MSF e Sea-Watch salientam que acontecimentos recentes no Mediterrâneo central expuseram as consequências mortais da decisão dos Estados europeus de desconsiderar “um dever legal e moral de salvar vidas, ao mesmo tempo em que optaram por impor medidas burocráticas e administrativas abusivas sobre ativos que salvam vidas”. Desde a detenção de Sea-Watch 4, pelo menos 80 pessoas morreram em naufrágios na costa da Líbia e da Itália. Em um deles, um barco com 12 pessoas navegou no Mediterrâneo central por 10 dias. Cinco pessoas que estavam a bordo estão desaparecidas. As notícias, no entanto, não encontram ressonância entre governos europeus e autoridades marítimas. Apenas quatro dias depois de sinalizado o desaparecimento, uma operação de buscas foi realizada na região.
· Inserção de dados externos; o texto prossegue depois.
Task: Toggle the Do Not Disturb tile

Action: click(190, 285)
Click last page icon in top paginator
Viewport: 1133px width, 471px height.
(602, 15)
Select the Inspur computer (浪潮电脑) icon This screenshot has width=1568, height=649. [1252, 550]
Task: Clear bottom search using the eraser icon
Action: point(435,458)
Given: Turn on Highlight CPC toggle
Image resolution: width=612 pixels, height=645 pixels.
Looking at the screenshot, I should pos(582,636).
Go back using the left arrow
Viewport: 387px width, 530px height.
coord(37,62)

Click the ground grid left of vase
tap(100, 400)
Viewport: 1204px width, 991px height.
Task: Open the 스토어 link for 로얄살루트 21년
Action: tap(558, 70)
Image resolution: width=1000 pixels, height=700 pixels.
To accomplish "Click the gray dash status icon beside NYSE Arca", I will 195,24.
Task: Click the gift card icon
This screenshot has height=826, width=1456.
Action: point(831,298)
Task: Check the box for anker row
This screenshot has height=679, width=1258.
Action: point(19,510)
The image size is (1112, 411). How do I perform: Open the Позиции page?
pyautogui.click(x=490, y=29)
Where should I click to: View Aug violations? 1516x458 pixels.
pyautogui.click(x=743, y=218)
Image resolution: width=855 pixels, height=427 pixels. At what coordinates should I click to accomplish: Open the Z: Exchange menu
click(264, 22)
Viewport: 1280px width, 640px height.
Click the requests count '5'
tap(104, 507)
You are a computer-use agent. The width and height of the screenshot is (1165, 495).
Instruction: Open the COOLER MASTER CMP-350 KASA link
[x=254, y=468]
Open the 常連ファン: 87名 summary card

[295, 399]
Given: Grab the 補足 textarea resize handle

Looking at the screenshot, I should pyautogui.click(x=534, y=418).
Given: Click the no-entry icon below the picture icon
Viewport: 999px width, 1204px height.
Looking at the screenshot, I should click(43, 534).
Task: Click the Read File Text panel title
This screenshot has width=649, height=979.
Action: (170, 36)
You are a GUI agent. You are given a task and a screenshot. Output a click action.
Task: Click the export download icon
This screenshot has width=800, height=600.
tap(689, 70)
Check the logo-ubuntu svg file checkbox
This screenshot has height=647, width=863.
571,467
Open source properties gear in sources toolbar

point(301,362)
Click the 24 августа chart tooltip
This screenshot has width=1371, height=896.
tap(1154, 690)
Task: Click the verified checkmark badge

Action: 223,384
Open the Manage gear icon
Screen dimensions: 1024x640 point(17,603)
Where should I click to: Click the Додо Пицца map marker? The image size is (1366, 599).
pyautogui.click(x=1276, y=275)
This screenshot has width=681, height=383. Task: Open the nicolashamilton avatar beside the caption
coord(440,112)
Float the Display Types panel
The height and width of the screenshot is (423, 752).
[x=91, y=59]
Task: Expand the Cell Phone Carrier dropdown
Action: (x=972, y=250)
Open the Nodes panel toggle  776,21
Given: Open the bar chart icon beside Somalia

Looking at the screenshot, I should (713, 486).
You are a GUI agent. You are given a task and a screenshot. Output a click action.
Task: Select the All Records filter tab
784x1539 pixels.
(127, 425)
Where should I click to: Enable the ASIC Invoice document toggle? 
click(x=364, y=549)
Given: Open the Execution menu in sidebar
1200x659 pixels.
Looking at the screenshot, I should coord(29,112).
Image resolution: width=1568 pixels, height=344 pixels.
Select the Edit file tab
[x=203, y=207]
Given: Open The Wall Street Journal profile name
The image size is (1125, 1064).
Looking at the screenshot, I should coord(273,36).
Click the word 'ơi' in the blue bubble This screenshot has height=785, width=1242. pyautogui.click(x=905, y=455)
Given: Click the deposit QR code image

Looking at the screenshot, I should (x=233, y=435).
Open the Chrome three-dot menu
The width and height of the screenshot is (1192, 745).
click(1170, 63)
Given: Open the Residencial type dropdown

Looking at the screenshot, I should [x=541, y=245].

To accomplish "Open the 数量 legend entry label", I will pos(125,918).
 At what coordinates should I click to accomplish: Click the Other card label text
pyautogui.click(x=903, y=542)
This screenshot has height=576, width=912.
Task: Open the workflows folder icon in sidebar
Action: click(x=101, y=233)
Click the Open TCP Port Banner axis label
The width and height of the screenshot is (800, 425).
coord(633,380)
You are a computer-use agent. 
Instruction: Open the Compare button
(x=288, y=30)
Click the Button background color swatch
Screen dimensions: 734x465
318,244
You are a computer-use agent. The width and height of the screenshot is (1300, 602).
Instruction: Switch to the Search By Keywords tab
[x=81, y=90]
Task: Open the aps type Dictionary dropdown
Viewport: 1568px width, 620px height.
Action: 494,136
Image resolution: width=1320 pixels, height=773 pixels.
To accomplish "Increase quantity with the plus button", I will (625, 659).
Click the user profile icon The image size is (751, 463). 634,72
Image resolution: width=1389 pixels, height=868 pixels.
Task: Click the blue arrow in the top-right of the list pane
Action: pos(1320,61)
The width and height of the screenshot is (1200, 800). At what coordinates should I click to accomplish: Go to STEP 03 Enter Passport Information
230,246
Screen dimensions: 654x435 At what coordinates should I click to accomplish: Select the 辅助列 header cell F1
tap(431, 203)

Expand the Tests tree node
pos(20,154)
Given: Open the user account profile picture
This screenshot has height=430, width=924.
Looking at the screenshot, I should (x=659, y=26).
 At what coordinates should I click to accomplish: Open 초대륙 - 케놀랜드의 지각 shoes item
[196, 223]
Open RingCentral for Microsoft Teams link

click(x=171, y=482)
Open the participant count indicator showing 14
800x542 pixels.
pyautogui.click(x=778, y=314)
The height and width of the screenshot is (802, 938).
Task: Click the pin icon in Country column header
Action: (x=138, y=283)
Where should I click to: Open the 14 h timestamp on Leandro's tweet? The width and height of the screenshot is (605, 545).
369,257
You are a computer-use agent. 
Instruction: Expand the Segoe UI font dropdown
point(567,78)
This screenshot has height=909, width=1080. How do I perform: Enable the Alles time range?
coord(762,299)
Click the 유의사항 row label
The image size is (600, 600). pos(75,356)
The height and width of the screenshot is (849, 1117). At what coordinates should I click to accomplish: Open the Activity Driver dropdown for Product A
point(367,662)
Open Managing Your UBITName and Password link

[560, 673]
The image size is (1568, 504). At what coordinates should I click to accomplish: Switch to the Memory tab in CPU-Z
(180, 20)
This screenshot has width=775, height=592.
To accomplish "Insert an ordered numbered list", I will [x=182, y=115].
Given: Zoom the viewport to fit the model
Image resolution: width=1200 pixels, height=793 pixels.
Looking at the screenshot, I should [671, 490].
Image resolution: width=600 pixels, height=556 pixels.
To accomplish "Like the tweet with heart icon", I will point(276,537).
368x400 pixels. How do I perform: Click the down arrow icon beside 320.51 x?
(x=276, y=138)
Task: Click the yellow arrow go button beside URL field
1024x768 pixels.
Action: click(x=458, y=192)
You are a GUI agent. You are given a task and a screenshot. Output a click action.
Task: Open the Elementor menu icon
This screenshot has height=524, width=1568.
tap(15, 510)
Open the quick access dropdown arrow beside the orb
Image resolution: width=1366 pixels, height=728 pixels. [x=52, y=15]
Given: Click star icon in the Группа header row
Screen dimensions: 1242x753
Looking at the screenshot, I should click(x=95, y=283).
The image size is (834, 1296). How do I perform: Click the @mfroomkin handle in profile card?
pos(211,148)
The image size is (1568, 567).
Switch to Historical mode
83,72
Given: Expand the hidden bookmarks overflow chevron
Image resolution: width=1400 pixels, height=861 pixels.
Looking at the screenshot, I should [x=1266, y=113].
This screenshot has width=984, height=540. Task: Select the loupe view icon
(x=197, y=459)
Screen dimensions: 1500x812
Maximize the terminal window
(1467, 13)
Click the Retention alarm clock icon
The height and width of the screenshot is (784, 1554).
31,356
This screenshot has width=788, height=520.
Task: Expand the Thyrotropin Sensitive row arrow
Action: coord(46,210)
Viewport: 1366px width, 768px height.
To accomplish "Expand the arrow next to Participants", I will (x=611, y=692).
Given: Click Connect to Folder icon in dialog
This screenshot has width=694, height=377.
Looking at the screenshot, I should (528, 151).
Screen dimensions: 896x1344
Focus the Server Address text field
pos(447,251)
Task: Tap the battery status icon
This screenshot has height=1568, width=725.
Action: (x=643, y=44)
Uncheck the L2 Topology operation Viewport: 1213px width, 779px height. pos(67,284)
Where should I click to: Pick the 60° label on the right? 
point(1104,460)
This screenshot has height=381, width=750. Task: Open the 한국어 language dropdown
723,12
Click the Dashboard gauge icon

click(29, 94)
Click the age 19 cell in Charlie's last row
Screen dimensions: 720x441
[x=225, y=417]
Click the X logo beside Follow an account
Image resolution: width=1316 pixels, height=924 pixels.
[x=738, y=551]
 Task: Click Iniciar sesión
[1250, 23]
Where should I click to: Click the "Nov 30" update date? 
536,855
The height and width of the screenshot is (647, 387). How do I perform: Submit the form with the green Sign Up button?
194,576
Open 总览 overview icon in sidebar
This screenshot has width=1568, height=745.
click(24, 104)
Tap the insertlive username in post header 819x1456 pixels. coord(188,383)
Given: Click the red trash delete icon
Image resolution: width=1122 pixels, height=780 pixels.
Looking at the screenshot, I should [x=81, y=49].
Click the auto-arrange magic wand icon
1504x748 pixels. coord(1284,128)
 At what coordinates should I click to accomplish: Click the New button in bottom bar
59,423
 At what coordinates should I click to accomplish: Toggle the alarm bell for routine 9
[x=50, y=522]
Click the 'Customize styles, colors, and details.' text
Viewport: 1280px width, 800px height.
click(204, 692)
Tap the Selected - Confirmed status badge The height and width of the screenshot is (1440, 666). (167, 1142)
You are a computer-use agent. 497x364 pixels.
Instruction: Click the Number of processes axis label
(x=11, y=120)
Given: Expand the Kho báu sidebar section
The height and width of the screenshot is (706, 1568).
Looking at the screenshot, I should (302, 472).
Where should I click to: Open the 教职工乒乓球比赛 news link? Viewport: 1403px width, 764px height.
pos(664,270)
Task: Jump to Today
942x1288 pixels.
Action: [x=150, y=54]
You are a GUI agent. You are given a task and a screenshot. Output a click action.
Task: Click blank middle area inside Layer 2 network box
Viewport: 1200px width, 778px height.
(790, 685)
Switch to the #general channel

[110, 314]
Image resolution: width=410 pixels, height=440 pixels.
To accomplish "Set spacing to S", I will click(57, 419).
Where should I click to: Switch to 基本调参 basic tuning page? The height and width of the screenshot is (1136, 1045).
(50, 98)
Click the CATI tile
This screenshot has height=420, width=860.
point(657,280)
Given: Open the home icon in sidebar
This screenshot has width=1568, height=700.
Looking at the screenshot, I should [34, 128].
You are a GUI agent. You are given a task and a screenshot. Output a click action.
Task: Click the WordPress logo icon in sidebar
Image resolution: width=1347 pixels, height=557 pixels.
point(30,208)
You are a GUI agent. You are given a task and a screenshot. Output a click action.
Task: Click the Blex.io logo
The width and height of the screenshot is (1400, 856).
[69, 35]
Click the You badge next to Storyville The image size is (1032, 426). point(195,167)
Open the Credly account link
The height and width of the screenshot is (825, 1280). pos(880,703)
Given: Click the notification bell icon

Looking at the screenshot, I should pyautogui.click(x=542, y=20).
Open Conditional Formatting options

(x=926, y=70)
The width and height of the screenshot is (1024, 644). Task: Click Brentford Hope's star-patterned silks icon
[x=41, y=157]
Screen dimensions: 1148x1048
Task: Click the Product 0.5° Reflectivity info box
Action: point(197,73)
Enquanto isso, o bloco europeu continua a financiar e treinar a Guarda Costeira da Líbia para interceptar barcos que saem do país com destino a outros banhados pelo Mediterrâneo. Publicamente, no entanto, o bloco chegou a reconhecer que a Líbia não é um lugar seguro para as pessoas regressarem e ficarem detidas. Em 8 de outubro, dois navios pertencentes à Guarda Costeira da Líbia voltaram ao país africano após serem submetidos a reparos pagos pela Itália e pela UE. Esses navios serão usados para capturar pessoas no mar e mantê-las nos territórios de onde estão tentando fugir.
Ao longo de 2020, ao menos 506 pessoas perderam a vida no Mediterrâneo central e quase nove mil foram devolvidas à força à Líbia.